Aim of the exercise → Each line in the entries below that holds the string "tree" must be copied.

The records →
--- START ---

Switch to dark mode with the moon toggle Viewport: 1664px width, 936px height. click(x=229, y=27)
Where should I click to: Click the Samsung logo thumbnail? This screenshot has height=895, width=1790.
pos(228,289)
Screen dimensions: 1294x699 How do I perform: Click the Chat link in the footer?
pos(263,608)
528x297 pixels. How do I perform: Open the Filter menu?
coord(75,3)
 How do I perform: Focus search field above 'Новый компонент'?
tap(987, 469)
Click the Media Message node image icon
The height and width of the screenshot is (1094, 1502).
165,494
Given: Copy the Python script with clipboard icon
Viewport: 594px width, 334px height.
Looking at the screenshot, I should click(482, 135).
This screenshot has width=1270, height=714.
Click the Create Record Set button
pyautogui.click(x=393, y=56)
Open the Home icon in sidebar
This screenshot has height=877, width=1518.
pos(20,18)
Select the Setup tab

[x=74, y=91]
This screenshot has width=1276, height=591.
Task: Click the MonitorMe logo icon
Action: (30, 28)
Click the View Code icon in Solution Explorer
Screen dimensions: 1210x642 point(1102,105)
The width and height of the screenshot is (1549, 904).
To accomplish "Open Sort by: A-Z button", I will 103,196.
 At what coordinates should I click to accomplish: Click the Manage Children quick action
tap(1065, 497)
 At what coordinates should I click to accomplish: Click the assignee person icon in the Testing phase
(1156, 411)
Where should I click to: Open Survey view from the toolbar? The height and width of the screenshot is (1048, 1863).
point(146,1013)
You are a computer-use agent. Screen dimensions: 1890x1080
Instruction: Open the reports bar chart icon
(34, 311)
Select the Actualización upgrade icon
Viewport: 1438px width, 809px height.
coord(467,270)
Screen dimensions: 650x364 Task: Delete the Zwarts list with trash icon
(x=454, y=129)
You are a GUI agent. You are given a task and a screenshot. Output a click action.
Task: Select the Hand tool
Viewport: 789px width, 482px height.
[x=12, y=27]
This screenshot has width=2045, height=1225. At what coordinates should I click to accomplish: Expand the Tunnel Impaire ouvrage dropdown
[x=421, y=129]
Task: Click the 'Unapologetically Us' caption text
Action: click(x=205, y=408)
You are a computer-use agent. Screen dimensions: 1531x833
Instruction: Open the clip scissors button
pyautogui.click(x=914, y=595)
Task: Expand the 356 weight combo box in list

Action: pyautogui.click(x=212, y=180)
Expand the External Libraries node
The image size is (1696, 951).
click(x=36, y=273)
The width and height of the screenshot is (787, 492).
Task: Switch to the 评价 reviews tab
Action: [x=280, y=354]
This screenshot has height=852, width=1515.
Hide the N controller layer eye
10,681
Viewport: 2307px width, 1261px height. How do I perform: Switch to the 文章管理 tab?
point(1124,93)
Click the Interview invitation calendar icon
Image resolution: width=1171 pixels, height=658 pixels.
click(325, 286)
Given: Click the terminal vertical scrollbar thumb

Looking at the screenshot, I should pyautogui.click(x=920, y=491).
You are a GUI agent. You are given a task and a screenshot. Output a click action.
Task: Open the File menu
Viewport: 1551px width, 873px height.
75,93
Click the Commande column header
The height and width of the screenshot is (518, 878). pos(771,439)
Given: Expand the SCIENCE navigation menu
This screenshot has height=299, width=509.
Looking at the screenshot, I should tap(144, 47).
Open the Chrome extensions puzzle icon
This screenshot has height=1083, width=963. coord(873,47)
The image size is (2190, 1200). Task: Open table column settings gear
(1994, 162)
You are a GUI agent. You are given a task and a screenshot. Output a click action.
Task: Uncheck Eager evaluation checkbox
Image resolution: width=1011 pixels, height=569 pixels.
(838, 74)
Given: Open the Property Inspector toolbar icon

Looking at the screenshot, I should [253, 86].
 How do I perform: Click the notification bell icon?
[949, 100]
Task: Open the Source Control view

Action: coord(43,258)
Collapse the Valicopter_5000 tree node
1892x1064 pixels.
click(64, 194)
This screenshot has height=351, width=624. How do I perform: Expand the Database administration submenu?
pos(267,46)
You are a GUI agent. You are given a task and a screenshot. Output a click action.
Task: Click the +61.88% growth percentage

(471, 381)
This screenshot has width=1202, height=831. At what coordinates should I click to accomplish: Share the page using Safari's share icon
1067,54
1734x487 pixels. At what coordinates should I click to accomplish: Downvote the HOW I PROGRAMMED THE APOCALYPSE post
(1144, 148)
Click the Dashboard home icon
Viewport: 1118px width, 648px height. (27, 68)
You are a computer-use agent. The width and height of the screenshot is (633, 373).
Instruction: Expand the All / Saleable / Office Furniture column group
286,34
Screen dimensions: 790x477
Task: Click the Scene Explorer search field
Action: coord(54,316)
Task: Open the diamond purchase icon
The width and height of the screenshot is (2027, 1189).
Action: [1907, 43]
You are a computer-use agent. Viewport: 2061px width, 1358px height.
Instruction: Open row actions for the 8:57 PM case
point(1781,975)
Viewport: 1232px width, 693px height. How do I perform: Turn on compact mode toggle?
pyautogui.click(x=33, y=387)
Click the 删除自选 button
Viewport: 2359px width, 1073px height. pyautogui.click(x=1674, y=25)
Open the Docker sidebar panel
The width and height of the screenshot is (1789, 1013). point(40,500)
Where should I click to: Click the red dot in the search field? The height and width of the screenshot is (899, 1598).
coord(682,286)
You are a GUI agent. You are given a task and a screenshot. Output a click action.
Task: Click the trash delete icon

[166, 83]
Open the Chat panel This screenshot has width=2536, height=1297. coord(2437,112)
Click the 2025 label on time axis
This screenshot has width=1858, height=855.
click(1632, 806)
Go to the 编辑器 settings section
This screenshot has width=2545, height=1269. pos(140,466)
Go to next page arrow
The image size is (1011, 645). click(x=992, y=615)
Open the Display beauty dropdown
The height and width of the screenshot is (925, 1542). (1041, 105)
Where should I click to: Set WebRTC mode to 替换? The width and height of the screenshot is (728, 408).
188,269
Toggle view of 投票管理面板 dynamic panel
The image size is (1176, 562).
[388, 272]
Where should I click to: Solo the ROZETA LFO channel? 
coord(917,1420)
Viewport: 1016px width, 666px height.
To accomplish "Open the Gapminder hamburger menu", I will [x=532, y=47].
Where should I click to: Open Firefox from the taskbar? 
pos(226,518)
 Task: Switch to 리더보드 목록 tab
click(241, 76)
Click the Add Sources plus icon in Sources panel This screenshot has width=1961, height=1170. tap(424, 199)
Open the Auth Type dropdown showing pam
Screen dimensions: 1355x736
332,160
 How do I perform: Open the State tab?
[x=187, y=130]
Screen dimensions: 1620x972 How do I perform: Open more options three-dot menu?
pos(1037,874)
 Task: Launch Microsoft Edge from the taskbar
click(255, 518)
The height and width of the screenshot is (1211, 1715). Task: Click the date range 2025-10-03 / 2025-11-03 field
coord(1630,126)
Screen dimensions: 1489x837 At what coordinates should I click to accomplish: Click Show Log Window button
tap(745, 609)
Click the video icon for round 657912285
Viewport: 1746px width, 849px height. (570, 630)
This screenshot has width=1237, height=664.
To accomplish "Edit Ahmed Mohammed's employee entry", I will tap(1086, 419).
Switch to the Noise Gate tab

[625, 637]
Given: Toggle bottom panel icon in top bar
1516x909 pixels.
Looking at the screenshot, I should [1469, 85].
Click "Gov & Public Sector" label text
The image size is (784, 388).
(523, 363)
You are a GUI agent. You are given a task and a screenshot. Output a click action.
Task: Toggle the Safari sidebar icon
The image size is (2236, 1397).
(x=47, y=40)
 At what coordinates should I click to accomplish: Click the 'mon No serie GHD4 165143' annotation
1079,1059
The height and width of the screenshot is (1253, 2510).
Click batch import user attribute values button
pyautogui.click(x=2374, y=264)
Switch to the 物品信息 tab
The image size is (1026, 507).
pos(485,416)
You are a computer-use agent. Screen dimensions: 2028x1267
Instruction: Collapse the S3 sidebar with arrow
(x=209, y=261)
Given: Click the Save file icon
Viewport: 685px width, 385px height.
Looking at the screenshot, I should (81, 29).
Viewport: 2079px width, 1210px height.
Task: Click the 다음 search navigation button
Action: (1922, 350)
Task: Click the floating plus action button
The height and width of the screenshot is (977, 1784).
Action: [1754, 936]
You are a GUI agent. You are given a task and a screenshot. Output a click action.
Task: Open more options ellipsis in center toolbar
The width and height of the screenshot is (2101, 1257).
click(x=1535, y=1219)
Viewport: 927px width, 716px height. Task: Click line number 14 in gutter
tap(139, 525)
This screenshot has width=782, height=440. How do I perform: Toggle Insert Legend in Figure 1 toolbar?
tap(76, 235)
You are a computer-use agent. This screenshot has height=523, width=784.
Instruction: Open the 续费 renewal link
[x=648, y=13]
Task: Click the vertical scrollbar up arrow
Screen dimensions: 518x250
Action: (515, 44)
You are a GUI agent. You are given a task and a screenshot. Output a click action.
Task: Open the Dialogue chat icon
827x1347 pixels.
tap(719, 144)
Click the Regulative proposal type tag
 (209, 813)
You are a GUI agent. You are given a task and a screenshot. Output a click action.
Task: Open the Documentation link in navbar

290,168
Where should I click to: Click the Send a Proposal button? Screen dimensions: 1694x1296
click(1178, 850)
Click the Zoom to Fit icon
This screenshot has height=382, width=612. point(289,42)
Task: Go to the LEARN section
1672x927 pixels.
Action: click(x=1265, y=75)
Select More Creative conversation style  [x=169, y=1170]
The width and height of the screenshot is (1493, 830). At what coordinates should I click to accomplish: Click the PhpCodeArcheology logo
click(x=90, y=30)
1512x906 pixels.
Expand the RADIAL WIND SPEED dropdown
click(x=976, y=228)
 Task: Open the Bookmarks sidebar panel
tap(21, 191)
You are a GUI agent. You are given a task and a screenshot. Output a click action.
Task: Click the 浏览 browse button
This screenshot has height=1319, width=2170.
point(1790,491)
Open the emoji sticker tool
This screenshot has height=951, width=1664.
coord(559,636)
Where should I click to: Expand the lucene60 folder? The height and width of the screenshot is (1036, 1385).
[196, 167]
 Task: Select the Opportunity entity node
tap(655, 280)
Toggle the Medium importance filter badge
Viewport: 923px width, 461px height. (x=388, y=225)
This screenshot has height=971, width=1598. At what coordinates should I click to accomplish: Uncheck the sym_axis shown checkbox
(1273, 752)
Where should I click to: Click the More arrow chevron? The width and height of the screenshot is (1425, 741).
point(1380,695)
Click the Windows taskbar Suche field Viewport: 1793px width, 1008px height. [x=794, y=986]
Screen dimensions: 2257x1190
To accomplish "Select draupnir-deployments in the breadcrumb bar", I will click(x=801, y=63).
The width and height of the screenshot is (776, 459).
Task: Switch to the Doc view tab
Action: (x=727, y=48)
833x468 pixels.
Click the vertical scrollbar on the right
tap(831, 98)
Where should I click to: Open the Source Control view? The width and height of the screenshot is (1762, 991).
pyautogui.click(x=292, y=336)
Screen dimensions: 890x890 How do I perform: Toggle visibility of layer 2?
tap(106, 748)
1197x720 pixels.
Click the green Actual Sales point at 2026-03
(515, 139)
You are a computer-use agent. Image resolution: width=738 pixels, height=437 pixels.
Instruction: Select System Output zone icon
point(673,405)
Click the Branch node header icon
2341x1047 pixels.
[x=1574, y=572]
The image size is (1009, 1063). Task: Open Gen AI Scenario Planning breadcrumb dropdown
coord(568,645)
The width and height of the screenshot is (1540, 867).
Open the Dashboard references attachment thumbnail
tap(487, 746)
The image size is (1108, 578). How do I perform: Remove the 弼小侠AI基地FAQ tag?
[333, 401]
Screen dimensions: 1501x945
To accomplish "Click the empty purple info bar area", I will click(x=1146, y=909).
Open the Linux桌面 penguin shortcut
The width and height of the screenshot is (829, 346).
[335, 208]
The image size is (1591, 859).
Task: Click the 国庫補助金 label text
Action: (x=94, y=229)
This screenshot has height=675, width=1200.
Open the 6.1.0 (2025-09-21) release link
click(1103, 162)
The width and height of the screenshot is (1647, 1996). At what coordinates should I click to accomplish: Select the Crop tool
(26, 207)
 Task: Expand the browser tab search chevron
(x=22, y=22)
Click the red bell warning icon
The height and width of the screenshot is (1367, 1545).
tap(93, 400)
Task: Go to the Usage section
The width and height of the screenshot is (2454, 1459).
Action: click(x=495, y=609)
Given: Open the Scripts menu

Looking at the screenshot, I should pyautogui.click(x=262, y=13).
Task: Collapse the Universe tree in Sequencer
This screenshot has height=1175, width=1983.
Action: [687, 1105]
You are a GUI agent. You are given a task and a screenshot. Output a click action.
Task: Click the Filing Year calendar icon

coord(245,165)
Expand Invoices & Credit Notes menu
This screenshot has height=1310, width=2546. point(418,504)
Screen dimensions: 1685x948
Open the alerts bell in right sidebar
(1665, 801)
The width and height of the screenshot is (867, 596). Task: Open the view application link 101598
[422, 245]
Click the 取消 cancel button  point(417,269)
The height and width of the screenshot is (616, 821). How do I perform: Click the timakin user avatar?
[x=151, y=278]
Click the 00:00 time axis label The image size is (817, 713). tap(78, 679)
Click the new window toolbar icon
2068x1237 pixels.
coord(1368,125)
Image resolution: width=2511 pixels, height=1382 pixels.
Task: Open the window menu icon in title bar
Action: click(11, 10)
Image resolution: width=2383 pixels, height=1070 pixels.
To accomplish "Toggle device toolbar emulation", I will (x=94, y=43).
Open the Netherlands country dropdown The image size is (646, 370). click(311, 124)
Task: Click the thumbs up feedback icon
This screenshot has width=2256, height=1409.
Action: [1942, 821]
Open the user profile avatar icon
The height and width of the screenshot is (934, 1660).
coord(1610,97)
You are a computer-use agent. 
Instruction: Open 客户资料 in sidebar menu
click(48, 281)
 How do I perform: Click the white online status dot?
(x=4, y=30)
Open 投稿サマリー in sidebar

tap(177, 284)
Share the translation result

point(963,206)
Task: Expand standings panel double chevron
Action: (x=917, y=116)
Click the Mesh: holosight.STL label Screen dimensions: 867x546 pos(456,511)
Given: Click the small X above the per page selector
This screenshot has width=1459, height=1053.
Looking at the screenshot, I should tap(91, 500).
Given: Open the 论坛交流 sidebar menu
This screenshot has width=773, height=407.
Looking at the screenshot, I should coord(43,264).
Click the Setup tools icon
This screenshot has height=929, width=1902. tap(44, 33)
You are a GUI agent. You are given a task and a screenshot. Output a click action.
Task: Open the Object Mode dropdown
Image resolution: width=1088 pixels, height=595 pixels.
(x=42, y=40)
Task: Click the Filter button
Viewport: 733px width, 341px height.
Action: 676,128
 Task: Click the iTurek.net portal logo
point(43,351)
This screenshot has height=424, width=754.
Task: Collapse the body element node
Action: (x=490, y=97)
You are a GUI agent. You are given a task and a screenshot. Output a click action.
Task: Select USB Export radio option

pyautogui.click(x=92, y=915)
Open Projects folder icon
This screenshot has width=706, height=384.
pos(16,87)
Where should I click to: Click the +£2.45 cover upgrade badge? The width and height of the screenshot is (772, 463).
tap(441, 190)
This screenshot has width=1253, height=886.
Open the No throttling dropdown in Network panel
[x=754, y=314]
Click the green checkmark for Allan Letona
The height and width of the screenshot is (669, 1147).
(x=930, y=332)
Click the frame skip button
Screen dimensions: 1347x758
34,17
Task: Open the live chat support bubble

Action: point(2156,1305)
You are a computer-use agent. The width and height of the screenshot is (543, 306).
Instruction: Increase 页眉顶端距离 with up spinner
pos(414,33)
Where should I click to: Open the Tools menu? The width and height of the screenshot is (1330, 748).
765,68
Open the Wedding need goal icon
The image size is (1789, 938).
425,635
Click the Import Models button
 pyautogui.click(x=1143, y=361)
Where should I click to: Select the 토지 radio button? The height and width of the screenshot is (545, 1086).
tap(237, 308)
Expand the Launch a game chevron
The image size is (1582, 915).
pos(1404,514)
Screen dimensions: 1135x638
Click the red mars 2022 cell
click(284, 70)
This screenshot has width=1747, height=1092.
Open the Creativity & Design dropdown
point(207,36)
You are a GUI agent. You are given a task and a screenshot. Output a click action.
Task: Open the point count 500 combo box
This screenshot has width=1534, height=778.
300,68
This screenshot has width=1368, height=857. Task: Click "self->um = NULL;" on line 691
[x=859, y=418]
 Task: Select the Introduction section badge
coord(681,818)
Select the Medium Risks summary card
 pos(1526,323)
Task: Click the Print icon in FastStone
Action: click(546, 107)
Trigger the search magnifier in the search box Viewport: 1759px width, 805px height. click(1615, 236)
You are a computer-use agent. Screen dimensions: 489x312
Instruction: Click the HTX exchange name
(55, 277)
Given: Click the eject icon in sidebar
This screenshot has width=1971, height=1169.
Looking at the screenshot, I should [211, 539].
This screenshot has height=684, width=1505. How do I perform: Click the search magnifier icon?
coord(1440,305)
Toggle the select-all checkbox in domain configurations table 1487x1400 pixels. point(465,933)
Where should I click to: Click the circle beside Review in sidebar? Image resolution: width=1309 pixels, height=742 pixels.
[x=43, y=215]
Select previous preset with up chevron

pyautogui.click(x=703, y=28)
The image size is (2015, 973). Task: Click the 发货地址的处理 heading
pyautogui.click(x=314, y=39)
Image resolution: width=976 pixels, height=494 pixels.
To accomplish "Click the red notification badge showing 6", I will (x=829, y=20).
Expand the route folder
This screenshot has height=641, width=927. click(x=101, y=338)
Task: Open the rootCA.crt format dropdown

--- END ---

Output for this exercise →
Collapse the Valicopter_5000 tree node
Task: Collapse the Universe tree in Sequencer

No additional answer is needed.